_The problem_:
Look through the entries below. Say how many lines include "will", with nothing added.

_Given entries_:
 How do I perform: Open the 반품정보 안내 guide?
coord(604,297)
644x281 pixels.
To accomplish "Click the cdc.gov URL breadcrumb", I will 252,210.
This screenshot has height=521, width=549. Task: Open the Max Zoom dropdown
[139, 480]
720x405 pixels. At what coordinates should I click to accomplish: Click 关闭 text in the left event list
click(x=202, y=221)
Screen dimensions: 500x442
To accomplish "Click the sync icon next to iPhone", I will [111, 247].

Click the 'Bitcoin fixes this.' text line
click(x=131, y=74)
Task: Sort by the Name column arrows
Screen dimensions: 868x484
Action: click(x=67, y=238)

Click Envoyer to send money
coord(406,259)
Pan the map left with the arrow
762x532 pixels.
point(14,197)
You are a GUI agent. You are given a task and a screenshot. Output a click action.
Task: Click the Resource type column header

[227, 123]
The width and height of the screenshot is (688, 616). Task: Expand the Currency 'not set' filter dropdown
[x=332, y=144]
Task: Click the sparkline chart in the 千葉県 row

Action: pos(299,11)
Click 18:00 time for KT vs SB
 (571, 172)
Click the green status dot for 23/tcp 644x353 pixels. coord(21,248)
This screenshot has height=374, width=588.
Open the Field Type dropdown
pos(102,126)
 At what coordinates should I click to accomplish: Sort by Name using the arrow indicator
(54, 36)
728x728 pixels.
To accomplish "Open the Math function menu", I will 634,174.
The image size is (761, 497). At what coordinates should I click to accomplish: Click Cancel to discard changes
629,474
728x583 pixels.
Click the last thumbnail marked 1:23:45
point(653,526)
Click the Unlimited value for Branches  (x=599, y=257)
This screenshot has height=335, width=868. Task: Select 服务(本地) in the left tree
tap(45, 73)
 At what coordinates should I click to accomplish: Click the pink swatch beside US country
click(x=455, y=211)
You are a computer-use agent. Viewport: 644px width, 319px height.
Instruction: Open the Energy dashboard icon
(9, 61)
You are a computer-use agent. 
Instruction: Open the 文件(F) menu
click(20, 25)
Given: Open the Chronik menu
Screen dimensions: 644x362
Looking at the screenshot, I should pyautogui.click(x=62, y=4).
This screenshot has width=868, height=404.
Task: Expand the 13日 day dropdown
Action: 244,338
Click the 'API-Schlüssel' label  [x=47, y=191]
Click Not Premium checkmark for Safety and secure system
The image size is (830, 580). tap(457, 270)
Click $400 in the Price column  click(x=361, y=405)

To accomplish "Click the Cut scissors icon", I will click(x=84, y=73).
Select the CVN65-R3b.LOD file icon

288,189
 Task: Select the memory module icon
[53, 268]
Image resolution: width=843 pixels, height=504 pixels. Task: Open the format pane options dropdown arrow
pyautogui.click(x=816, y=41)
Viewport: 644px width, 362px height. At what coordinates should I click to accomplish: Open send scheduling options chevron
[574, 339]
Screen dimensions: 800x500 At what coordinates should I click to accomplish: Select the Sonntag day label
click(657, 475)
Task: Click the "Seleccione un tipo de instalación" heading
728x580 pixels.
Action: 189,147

_Final answer_:
4